» **Required task A**
Decide whether each statement below agrees with the Mehta biography. For each, answer yes or no and quote the words from the biography that settle it.
(i) Mehta drafted the Bombay Municipal Act of 1872.
(ii) Mehta used the Jamsetjee Jejeebhoy scholarship to study in Europe.
(iii) Mehta was appointed a Knight Commander in 1894.

====================

Sir Pherozeshah Merwanjee Mehta (4 August 1845 – 5 November 1915) was an Indian politician and lawyer from Bombay. He was knighted by the British Government in India for his service to the law. He became the Municipal commissioner of Bombay Municipality in 1873 and its president four times – 1884, 1885, 1905 and 1911. Mehta was one of the founding members and President of the Indian National Congress in 1890 held at Calcutta.

Early life
Pherozeshah Merwanjee Mehta was born on 4 August, 1845 in Bombay City, Bombay Presidency, British India into a Gujarati-speaking Parsi Zoroastrian family. His father, a Bombay-based businessman who also spent plenty of time in Calcutta, was not highly educated, but he did translate a Chemistry textbook into Gujarati and wrote a Geography textbook. Graduating from the Elphinstone College in 1864, Pherozeshah obtained his Master of Arts degree with honors six months later, becoming the first such Parsi, from the University of Bombay (later re-established as University of Mumbai). Sir Alexander Grant, principal of the university, nominated him a Fellow of the university and tried to procure him a scholarship founded by Jamsetjee Jejeebhoy to study in Europe. However, Mehta did not avail himself of the scholarship.

Mehta went to England from India to study law at Lincoln's Inn in London. Here, he met and began association with fellow Indian barristers Womesh Chunder Bonnerjee and Badruddin Tyabji. In 1868, he became the first Parsi barrister called to the Bar from Lincoln's Inn.  The same year, he returned to India, was admitted to the bar, and soon established a practice for himself in a profession then dominated by British lawyers.

It was during a legal defence of Arthur Crawford that he pointed out the need for reforms in the Bombay municipal government. Later, he drafted the Bombay Municipal Act of 1872 and is thus considered the 'father of Bombay Municipality'. Eventually, Mehta left his law practice to enter politics.

Political and social activities

When the Bombay Presidency Association was established in 1885, Mehta became its president, and remained so for the rest of his years. He encouraged Indians to obtain western education and embrace its culture to uplift India. He contributed to many social causes for education, sanitation and health care in the city and around India.

Mehta was one of the founders of the Indian National Congress. He was the chairman of the Reception Committee in its fifth session in Bombay in 1889. He presided over the next session in Calcutta.

Mehta was nominated to the Bombay Legislative Council in 1887 and in 1893 a member of the Imperial Legislative Council. In 1894, he was appointed a Companion of the Order of the Indian Empire (CIE) and was appointed a Knight Commander (KCIE) in 1904.

====================

» **Required task B**
Retype the records verbatim, starting at the line that contains "Given: Open the notification bell icon" and ending at the end of the records. Omit the pictures.

» **Records to process**
====================

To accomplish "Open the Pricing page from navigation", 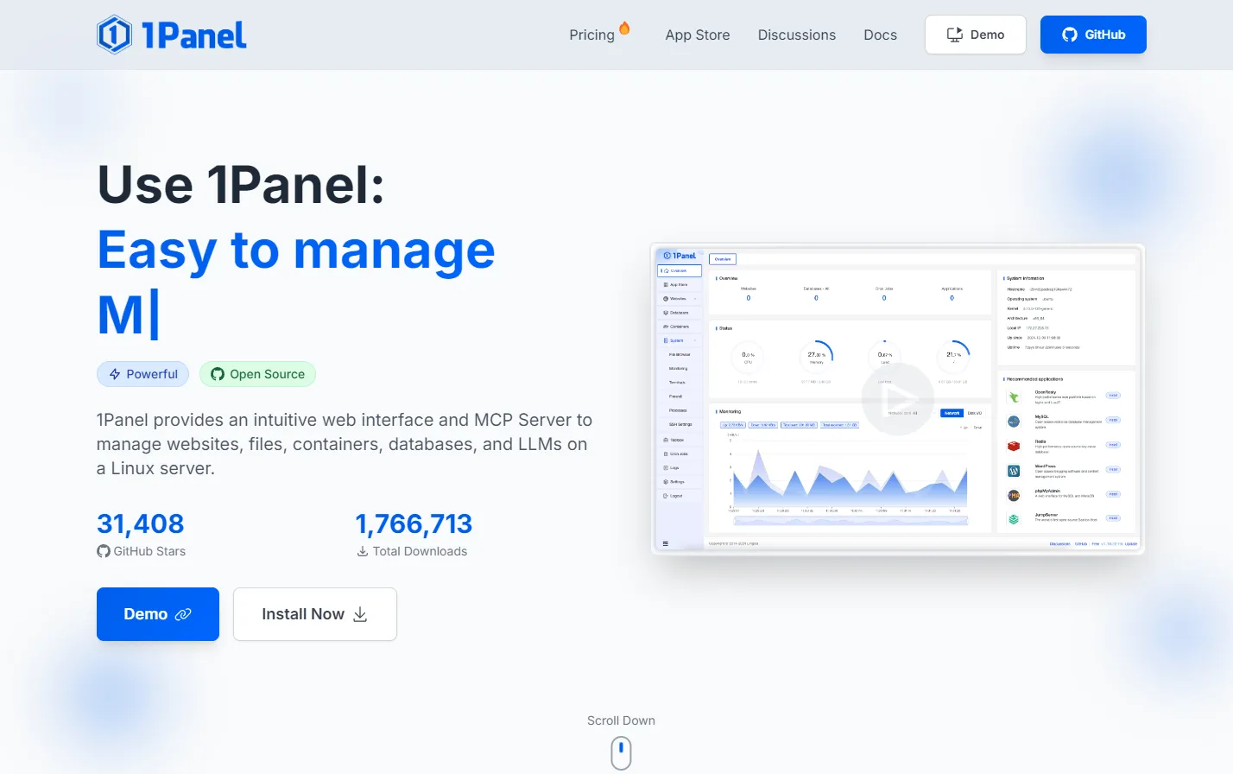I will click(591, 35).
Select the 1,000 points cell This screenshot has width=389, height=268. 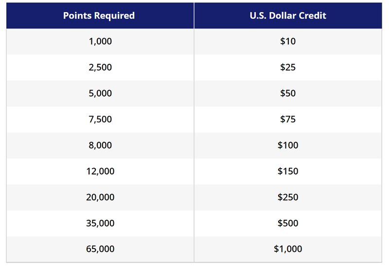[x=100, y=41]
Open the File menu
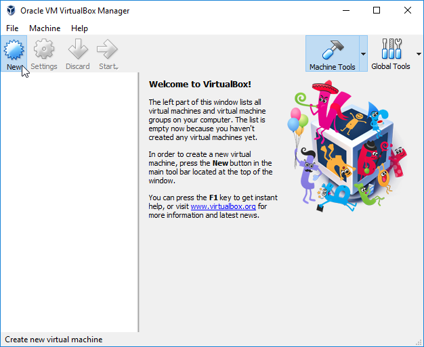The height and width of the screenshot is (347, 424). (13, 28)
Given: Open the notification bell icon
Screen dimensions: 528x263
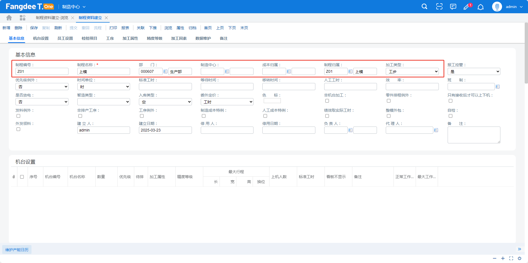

====================

» **Exercise result A**
(i) Yes: "Later, he drafted the Bombay Municipal Act of 1872"
(ii) No: "However, Mehta did not avail himself of the scholarship."
(iii) No: "was appointed a Knight Commander (KCIE) in 1904"

» **Exercise result B**
Given: Open the notification bell icon
Screen dimensions: 528x263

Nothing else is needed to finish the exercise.